### [AIM OF THE TASK]
Only one portion of the data is to be written out: from the line bearing "Instruction: Sort by Ad column header" through the line bearing "Image resolution: width=185". Write it exactly as it appears.

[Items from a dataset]

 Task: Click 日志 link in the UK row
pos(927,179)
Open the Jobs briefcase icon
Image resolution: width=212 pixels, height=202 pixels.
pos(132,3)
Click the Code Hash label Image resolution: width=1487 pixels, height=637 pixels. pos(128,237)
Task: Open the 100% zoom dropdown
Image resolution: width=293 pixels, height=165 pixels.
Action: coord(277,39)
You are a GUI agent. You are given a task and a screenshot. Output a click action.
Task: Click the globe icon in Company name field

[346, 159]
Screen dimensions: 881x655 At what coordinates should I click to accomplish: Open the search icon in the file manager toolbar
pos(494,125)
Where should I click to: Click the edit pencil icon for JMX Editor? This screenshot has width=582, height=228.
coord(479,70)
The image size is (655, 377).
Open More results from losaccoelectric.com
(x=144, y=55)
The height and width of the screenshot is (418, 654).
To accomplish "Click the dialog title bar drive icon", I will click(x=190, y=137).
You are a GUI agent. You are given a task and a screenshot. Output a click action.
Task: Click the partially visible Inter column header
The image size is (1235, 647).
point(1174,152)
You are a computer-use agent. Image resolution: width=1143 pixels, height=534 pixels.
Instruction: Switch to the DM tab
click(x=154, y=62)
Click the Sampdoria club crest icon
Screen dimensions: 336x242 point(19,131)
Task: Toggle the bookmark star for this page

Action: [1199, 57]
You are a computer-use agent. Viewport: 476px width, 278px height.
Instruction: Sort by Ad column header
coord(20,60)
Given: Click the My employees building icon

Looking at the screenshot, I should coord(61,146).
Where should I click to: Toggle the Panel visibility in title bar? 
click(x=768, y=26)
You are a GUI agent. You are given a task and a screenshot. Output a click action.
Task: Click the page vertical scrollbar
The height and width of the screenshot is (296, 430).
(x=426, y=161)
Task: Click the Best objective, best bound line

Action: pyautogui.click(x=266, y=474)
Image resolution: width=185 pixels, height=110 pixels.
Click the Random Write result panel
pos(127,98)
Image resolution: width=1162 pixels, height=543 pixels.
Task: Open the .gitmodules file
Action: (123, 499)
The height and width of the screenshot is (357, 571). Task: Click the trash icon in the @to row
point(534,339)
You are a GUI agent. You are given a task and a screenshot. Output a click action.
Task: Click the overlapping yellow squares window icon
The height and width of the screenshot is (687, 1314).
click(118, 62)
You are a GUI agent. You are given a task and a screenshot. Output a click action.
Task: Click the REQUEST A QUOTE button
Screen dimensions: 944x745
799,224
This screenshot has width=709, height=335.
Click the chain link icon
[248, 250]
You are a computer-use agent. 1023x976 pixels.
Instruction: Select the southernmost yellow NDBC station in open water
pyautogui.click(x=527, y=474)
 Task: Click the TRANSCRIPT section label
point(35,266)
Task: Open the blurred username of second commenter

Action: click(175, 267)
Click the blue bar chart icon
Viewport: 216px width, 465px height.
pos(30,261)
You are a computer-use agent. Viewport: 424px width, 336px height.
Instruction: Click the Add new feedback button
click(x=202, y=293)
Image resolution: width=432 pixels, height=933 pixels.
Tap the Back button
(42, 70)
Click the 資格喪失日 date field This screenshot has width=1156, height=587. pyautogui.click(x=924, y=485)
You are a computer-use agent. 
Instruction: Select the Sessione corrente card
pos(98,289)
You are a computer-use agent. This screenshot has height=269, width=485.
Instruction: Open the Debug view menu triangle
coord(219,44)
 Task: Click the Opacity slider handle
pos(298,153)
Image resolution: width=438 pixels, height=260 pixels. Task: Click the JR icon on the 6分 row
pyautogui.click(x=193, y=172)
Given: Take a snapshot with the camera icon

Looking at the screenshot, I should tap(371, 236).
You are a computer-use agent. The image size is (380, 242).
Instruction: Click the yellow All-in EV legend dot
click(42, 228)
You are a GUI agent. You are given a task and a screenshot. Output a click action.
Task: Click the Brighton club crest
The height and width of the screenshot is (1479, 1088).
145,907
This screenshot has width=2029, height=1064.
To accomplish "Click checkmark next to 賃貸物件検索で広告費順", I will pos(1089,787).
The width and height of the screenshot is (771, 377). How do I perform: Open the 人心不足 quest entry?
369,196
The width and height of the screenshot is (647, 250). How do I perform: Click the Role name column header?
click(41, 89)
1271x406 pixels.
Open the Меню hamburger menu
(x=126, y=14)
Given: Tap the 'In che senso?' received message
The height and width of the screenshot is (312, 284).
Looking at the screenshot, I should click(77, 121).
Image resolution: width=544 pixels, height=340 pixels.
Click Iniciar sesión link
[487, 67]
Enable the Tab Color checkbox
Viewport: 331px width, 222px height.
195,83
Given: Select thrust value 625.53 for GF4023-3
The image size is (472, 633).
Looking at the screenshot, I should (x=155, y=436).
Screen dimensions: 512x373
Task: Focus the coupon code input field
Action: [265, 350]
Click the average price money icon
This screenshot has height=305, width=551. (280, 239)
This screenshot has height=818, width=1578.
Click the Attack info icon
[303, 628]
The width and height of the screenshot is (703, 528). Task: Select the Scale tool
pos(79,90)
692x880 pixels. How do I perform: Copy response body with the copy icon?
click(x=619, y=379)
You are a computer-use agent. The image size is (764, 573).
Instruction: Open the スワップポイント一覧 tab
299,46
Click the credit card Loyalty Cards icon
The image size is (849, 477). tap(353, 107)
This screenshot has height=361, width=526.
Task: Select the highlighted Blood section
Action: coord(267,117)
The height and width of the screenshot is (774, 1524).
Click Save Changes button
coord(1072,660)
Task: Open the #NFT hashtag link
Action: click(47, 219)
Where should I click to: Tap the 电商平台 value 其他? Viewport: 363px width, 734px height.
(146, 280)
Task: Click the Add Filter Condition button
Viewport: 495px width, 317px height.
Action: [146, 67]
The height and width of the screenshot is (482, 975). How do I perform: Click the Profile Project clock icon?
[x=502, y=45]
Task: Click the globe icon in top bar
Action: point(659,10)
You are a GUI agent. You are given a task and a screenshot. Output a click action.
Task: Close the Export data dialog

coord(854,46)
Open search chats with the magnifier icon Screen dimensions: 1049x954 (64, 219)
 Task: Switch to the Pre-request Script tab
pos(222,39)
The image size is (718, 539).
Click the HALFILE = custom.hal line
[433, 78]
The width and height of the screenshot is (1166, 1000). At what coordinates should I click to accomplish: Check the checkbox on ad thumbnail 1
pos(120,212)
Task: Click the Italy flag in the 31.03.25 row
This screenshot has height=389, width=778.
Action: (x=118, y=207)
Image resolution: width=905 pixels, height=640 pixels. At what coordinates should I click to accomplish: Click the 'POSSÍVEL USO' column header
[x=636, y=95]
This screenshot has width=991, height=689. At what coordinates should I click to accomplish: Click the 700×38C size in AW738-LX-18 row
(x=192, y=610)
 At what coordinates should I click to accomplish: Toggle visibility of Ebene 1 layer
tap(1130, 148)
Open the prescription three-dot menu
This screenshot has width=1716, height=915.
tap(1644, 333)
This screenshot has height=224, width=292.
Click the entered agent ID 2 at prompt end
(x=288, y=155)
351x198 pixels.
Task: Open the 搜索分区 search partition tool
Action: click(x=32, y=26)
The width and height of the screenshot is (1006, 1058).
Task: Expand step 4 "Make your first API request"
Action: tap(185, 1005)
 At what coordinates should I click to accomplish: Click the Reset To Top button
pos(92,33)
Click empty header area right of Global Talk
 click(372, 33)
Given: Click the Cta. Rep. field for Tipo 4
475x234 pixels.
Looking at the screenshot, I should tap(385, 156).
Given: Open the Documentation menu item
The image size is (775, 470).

### [OUTPUT FOR THIS TASK]
Instruction: Sort by Ad column header
coord(20,60)
Given: Click the My employees building icon

Looking at the screenshot, I should coord(61,146).
Where should I click to: Toggle the Panel visibility in title bar? 
click(x=768, y=26)
You are a GUI agent. You are given a task and a screenshot. Output a click action.
Task: Click the page vertical scrollbar
The height and width of the screenshot is (296, 430).
(x=426, y=161)
Task: Click the Best objective, best bound line

Action: pyautogui.click(x=266, y=474)
Image resolution: width=185 pixels, height=110 pixels.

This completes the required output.